Item position entries
==================================================

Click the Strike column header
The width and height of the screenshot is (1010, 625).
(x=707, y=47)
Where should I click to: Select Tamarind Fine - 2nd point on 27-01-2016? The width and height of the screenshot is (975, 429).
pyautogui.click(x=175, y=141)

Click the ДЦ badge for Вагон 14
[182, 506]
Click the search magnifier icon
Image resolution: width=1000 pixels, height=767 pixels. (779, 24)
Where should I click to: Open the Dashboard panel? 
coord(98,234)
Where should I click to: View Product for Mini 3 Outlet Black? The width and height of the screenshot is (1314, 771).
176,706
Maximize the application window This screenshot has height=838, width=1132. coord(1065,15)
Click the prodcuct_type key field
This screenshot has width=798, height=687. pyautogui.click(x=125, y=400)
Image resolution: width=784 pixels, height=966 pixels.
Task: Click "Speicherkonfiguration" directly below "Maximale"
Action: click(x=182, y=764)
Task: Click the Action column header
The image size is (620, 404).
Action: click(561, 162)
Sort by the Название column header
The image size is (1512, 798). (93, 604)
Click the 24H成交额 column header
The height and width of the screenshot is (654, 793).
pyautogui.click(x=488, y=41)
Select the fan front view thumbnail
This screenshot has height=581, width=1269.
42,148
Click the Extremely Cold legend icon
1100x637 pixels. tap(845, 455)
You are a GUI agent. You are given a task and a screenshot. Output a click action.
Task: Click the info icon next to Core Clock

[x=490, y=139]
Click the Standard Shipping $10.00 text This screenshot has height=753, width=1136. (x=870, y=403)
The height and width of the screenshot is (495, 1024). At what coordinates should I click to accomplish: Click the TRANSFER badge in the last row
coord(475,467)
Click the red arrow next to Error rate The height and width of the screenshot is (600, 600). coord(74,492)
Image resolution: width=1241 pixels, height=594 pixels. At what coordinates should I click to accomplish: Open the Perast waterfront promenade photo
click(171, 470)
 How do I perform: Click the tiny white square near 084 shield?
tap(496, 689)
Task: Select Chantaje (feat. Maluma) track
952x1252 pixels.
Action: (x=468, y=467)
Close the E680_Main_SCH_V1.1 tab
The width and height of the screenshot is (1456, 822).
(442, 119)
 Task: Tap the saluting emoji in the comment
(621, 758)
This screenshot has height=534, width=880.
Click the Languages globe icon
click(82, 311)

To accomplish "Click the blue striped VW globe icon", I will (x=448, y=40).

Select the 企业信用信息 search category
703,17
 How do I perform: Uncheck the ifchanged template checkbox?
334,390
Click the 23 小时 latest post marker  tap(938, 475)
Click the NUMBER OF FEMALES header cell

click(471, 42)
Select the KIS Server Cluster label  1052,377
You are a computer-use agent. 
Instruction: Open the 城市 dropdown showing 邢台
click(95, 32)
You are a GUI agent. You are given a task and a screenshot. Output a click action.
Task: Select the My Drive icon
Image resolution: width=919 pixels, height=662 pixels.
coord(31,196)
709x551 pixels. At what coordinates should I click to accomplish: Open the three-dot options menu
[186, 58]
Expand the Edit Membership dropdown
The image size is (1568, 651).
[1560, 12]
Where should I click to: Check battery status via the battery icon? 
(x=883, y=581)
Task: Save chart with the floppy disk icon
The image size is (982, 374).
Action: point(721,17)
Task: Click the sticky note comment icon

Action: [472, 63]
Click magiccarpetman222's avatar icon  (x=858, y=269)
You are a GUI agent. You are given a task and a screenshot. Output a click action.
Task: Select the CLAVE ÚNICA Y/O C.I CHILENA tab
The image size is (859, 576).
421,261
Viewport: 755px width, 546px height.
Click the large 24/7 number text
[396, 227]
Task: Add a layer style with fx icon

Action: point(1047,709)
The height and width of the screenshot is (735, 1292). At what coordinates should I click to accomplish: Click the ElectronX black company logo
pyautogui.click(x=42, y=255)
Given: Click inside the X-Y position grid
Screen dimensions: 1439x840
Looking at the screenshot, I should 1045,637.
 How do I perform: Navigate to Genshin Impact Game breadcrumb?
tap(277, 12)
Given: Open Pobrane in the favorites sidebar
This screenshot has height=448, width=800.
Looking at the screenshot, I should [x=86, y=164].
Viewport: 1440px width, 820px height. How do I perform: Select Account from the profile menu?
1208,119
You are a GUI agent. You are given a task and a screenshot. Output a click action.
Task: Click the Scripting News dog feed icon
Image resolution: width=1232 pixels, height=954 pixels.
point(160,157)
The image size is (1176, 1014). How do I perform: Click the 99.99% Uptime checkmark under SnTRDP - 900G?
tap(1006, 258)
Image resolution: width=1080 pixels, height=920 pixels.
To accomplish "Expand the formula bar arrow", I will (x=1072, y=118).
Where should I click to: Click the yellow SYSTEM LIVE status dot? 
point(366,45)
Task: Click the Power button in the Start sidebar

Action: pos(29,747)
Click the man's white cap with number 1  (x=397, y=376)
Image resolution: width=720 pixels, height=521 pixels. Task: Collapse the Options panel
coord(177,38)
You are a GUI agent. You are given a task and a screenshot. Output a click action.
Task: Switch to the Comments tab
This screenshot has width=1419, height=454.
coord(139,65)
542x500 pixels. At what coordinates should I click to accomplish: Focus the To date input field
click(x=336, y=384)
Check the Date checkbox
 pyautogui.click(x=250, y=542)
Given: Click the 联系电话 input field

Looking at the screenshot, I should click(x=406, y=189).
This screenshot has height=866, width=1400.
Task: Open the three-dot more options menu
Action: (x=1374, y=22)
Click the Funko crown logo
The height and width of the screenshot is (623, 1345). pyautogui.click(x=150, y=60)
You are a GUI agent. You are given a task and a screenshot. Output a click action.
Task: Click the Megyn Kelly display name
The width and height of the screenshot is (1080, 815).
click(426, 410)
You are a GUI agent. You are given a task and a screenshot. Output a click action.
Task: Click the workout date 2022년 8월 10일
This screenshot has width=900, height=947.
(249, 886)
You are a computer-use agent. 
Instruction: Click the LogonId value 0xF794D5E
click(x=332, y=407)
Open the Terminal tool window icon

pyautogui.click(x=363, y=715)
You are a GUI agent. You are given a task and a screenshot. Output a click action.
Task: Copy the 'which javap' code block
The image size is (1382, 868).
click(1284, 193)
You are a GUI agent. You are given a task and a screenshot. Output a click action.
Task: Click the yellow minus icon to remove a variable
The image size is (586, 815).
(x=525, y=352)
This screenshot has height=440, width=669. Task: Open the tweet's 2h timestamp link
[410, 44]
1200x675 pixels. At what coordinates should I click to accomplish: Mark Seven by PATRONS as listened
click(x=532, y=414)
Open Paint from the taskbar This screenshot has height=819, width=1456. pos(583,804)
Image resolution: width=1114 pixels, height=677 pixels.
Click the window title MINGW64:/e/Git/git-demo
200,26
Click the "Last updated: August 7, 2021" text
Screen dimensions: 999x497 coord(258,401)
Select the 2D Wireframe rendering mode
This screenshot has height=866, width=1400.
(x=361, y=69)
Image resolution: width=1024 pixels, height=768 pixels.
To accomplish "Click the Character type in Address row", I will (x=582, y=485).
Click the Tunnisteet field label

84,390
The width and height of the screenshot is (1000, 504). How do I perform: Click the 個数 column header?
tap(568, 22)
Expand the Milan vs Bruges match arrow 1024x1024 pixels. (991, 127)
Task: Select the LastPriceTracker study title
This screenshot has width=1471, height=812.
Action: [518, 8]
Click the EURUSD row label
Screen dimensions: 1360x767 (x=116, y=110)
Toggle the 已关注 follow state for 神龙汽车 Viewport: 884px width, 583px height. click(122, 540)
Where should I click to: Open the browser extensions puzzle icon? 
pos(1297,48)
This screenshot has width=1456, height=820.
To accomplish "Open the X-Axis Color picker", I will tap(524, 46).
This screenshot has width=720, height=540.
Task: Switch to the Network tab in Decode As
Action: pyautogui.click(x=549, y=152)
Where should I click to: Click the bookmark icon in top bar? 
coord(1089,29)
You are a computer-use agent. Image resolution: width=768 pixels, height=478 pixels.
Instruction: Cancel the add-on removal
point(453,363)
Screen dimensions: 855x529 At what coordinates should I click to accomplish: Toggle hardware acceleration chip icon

==================================================

CHALLENGE
Please print the lines word for word, from the start of the items through the line containing "1100x637 pixels. tap(845, 455)".

WORKED ANSWER
Click the Strike column header
The width and height of the screenshot is (1010, 625).
(x=707, y=47)
Where should I click to: Select Tamarind Fine - 2nd point on 27-01-2016? The width and height of the screenshot is (975, 429).
pyautogui.click(x=175, y=141)

Click the ДЦ badge for Вагон 14
[182, 506]
Click the search magnifier icon
Image resolution: width=1000 pixels, height=767 pixels. (779, 24)
Where should I click to: Open the Dashboard panel? 
coord(98,234)
Where should I click to: View Product for Mini 3 Outlet Black? The width and height of the screenshot is (1314, 771).
176,706
Maximize the application window This screenshot has height=838, width=1132. coord(1065,15)
Click the prodcuct_type key field
This screenshot has width=798, height=687. pyautogui.click(x=125, y=400)
Image resolution: width=784 pixels, height=966 pixels.
Task: Click "Speicherkonfiguration" directly below "Maximale"
Action: click(x=182, y=764)
Task: Click the Action column header
The image size is (620, 404).
Action: click(561, 162)
Sort by the Название column header
The image size is (1512, 798). (93, 604)
Click the 24H成交额 column header
The height and width of the screenshot is (654, 793).
pyautogui.click(x=488, y=41)
Select the fan front view thumbnail
This screenshot has height=581, width=1269.
42,148
Click the Extremely Cold legend icon
1100x637 pixels. tap(845, 455)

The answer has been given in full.